> STUDY TEXT
****************
In addition to celebrating Archbishop Tutu and publicizing our good work, the Gala aids our bottom line, and in that regard too we scored resoundingly. We auctioned off such donated luxuries as John Hardy jewelry, a vacation in Paris, and a walk-on appearance in Law & Order (which alone fetched $16,000!). For the first time, we also asked for contributions to a Wishing Well that included specific gifts to the field including medicines, drinking wells, and equipment for fishing and farming. The Wishing Well raised an impressive $185,000 from generous gala-goers. Altogether, including the cost of tickets (which began at $500 each), the 2005 Gala netted more than $500,000 for our programs.

We're deeply grateful for the yeoman efforts of everyone who helped and for the donors who contributed to the scintillating evening.

News from the field: 

Rethinking Our Jobs from the Top Down

No matter how successful we are at alleviating hunger, we can always find room for improvement. Last week, the Human Resources Directors from all of our headquarters-London, Madrid, Montreal, New York, and Paris-met for two days in New York to assess HR issues. One of the chief problems discussed was how, over the years, jobs with identical titles have come to require different skills at different Missions.
****************
> ASSIGNED TASK 1
Copy the newsletter excerpt from "No matter how" to "at different Missions.", swapping "Missions" for "field offices".
> ASSIGNED TASK 2
Write what comes next in the newsletter excerpt, starting after its final sentence.
The rows come from a different source than the newsletter excerpt.

> DATASET ENTRIES
****************
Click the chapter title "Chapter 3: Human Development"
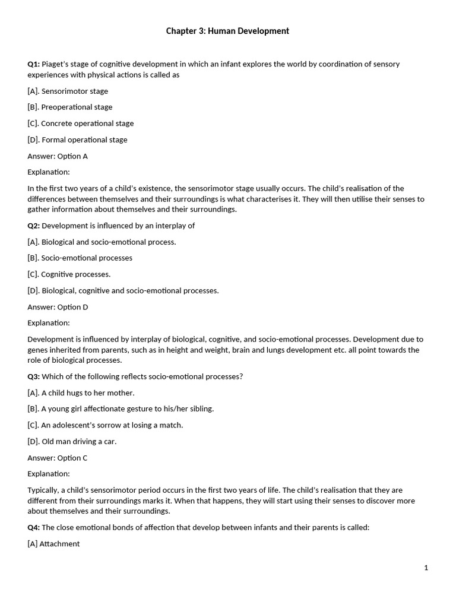click(227, 31)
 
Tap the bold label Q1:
click(33, 64)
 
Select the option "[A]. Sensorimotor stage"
click(68, 91)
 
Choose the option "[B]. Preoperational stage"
click(70, 107)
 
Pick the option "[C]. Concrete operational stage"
click(81, 124)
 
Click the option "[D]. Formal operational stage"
click(77, 140)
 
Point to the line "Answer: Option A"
click(58, 156)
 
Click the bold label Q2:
click(33, 226)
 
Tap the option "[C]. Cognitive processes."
click(69, 274)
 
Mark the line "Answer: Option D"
click(58, 307)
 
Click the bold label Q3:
click(33, 376)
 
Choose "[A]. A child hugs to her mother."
click(81, 393)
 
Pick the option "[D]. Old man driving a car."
click(72, 442)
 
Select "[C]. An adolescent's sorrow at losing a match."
click(105, 425)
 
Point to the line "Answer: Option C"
click(58, 458)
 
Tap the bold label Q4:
click(33, 527)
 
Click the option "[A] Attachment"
click(53, 544)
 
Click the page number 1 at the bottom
click(426, 568)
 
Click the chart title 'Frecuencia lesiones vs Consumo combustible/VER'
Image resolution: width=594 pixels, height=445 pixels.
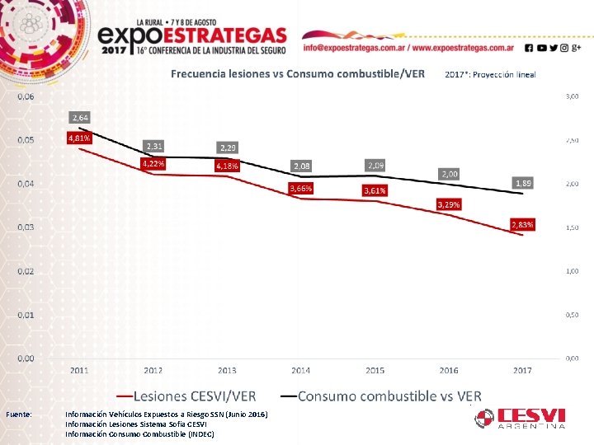pos(298,73)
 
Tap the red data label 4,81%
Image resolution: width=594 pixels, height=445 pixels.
pos(79,138)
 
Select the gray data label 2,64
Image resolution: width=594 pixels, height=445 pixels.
pos(80,118)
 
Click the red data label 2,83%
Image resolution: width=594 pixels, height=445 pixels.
pos(522,224)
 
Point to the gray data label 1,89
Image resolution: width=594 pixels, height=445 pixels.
pos(522,183)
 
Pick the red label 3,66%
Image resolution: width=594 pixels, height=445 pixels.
pos(301,189)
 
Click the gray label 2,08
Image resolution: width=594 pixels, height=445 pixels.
pos(301,167)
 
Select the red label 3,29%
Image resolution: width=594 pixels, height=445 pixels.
pos(449,204)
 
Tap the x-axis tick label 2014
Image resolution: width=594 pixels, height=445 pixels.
pos(301,371)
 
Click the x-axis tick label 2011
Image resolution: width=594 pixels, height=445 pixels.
pos(79,371)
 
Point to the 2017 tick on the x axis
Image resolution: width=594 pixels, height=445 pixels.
pos(522,371)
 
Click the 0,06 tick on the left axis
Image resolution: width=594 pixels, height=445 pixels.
pos(26,96)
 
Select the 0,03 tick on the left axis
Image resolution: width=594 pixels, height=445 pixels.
pos(26,227)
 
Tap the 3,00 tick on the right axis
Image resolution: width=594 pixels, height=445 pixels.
pos(572,96)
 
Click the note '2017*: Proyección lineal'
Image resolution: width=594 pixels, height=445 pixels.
pos(490,74)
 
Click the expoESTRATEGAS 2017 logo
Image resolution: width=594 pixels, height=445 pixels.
pos(191,37)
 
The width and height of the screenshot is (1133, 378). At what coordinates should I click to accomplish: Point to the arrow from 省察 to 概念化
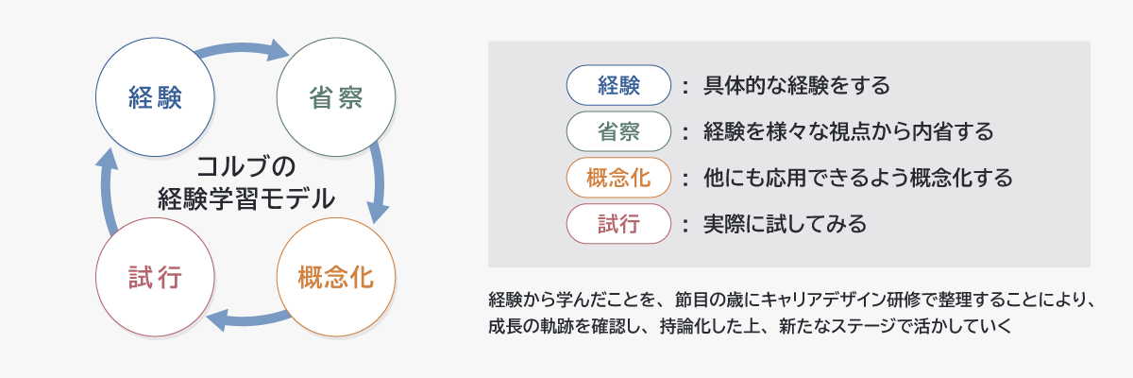click(379, 183)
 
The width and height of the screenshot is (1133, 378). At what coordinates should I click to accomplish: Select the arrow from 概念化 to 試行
click(247, 319)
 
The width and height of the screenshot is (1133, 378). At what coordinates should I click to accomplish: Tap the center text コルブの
click(245, 166)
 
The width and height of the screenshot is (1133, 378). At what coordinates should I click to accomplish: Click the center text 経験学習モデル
click(246, 198)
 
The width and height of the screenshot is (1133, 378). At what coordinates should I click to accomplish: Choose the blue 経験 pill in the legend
click(618, 85)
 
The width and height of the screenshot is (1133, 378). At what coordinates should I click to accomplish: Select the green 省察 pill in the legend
click(618, 131)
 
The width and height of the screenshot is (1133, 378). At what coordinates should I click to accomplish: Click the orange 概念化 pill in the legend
click(618, 178)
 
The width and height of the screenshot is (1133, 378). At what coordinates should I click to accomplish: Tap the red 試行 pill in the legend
click(618, 224)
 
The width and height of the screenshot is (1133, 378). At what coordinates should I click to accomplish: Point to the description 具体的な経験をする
click(797, 85)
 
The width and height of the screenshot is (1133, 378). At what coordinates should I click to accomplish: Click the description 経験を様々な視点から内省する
click(848, 131)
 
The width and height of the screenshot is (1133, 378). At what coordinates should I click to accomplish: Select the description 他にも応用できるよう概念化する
click(858, 178)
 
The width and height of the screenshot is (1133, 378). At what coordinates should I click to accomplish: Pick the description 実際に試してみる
click(785, 224)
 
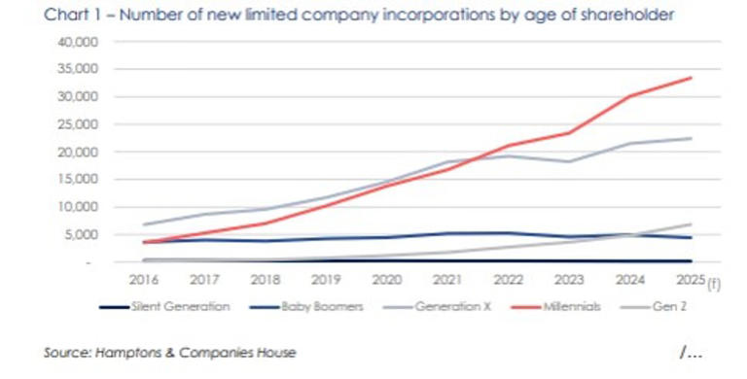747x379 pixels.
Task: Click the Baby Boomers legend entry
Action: (319, 306)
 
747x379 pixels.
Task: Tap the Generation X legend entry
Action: (442, 306)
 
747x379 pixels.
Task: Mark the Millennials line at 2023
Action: (569, 133)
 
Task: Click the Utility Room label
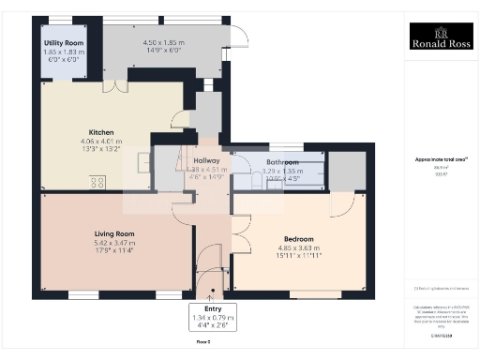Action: point(64,43)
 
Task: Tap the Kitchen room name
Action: point(101,131)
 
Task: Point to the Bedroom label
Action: point(300,239)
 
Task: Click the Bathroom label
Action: point(282,163)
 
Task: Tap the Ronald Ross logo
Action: point(441,40)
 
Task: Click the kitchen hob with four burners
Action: point(98,183)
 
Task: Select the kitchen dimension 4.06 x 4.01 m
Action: point(101,141)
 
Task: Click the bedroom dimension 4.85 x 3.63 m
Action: point(300,248)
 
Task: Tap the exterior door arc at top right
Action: point(239,38)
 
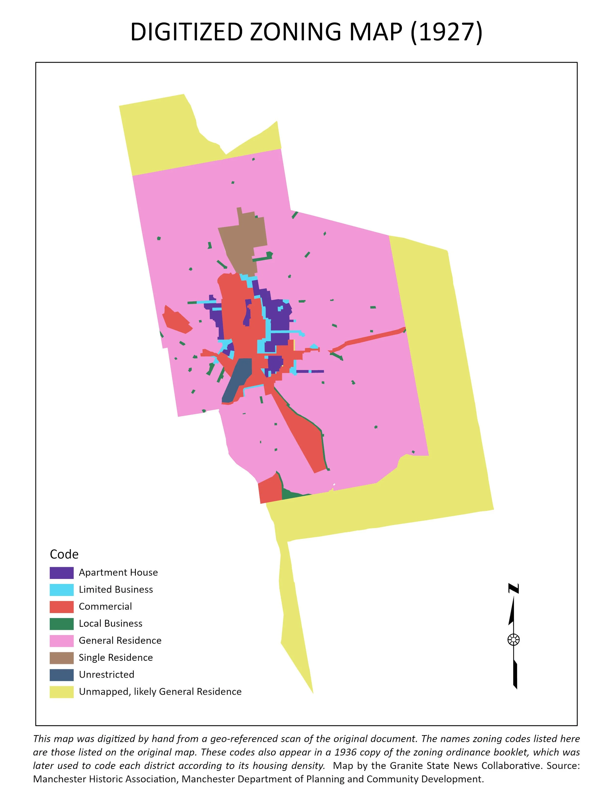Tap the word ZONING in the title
pos(296,32)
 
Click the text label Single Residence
pos(115,658)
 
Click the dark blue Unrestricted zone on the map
pos(238,379)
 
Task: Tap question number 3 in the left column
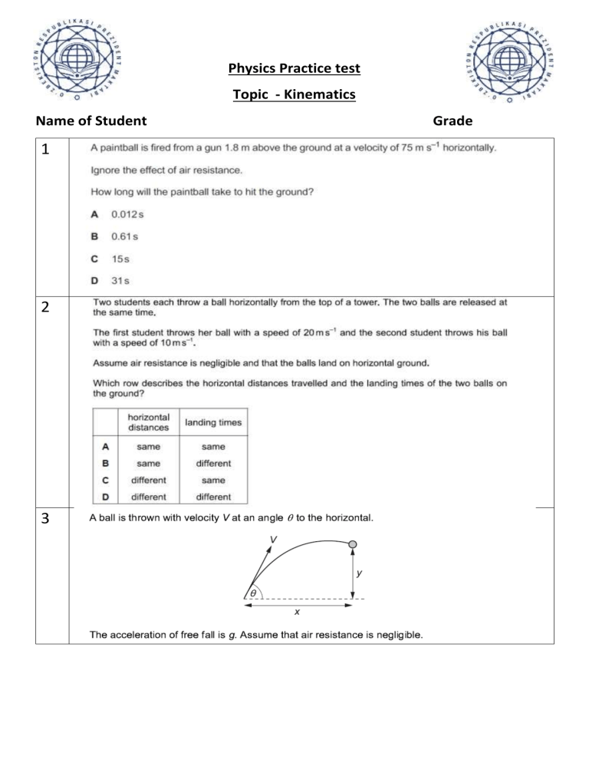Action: [48, 519]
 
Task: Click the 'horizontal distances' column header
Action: [148, 421]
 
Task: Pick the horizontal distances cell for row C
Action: [148, 480]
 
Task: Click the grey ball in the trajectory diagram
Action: [353, 545]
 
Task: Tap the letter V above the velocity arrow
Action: [273, 539]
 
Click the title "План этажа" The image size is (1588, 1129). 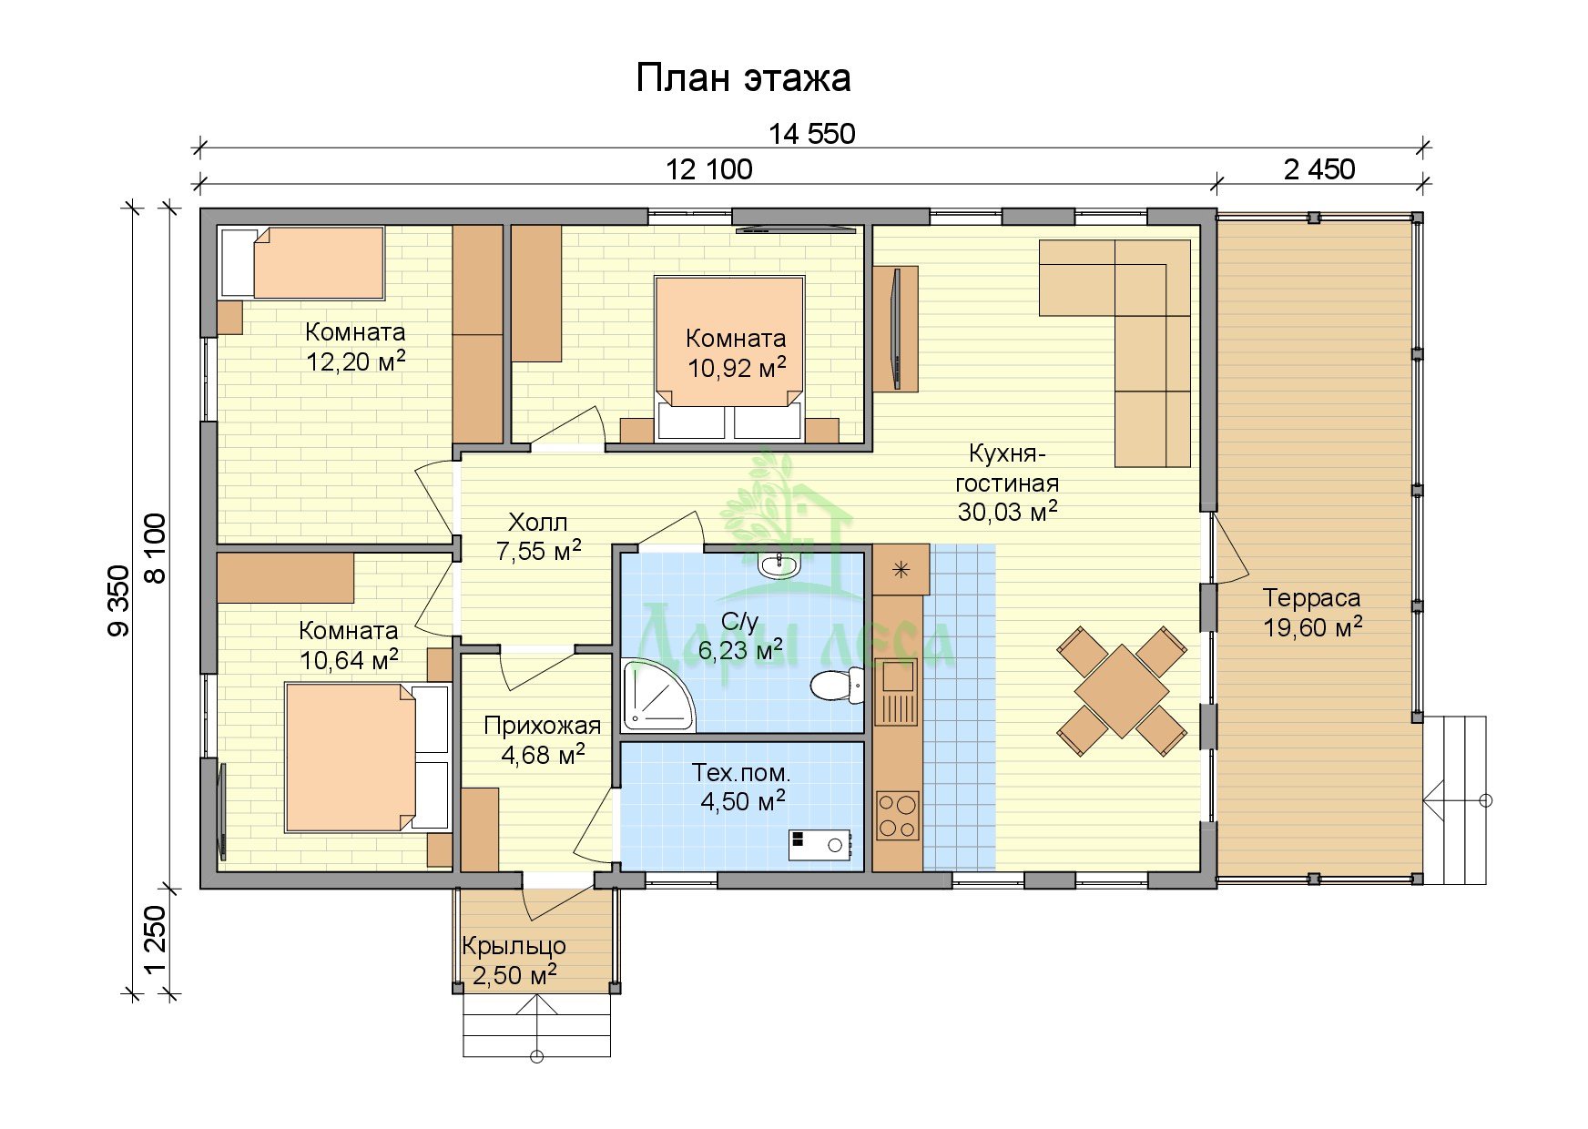[x=743, y=78]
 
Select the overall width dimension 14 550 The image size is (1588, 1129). [x=811, y=134]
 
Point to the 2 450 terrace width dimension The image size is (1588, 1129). [x=1319, y=169]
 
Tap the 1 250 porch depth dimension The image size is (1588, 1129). [x=156, y=940]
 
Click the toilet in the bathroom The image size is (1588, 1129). [x=837, y=684]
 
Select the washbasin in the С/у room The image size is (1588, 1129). [x=778, y=564]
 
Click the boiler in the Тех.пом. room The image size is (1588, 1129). [x=819, y=845]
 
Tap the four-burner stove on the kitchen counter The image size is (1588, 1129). [x=898, y=815]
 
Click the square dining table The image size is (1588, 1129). [x=1122, y=690]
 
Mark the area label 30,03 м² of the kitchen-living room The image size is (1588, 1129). [x=1007, y=511]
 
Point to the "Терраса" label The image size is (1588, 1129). [x=1311, y=598]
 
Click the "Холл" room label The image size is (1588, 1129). [x=537, y=523]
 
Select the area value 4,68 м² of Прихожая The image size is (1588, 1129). [x=543, y=755]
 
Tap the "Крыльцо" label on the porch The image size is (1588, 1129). [x=514, y=947]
****************
> EXERCISE RESULT 1
No matter how successful we are at alleviating hunger, we can always find room for improvement. Last week, the Human Resources Directors from all of our headquarters-London, Madrid, Montreal, New York, and Paris-met for two days in New York to assess HR issues. One of the chief problems discussed was how, over the years, jobs with identical titles have come to require different skills at different field offices.

> EXERCISE RESULT 2
So our HR Directors are tackling a difficult distillation. They're identifying the responsibilities and objectives that are shared, for example, by all our Logisticians or Administrators. We expect that this will lead to job descriptions that will distinguish between, say, Logistician-Supply and Logistician-Transport or Food Security-Animal Husbandry and Food Security-Anthropology. Once we've defined the commonality of all Logisticians or Administrators, our job descriptions can then list the tasks that are unique to a particular Mission to help us find the most appropriate employee. More precise job descriptions will help applicants explain their skills appropriately and help our HR personnel find candidates with the necessary skills.

Drafts of the new job descriptions are due at the end of December, with full implementation scheduled for next June. The significance of this exercise is its illustration of how we're constantly refining and, hopefully, improving our performance across the board at Action Against Hunger. Finding the ideal candidate for a job in the field or at one of our headquarters is a crucial step toward getting nourishing food into the hands of starving beneficiaries.

Person Profile: 

Profile KATY VOSSWINKEL

When Connecticut Yankee Katy Vosswinkel went to college at Notre Dame, she had trouble choosing a single major. "I couldn't really make up my mind," she says. So she cobbled together a major that combined anthropology, environmental science, and German. After graduating, she taught English in Austria for a year on a Fulbright.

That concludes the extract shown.